Die Vorlage war von den Koalitionsfraktionen im Vergleich zum Regierungsentwurf noch einmal verschärft worden. "Mit den nun im parlamentarischen Verfahren vereinbarten Änderungen ist es uns gelungen, die notwendigen CO2-Minderungen noch ambitionierter anzugehen und damit auch den Anforderungen aus dem Urteil des Bundesverfassungsgerichts besser gerecht zu werden", erklärte dazu die SPD-Umweltexpertin Nina Scheer.

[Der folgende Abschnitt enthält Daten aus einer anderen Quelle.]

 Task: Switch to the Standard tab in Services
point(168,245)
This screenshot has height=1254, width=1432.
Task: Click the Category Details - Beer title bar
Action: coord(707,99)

Die Treibhausgasminderungs-Quote soll den Wettbewerbsnachteil durch einen höheren Preis von Bio-Kraftstoffen im Vergleich zu fossilen Energieträgern ausgleichen. Zugelassen wird auch die Anrechnung von mit erneuerbaren Energien hergestellten synthetischen Kraftstoffen sowie von grünem Wasserstoff. Dies soll auch den Flugverkehr umweltfreundlicher machen, wo Alternativen wie Elektroantriebe nicht zur Verfügung stehen.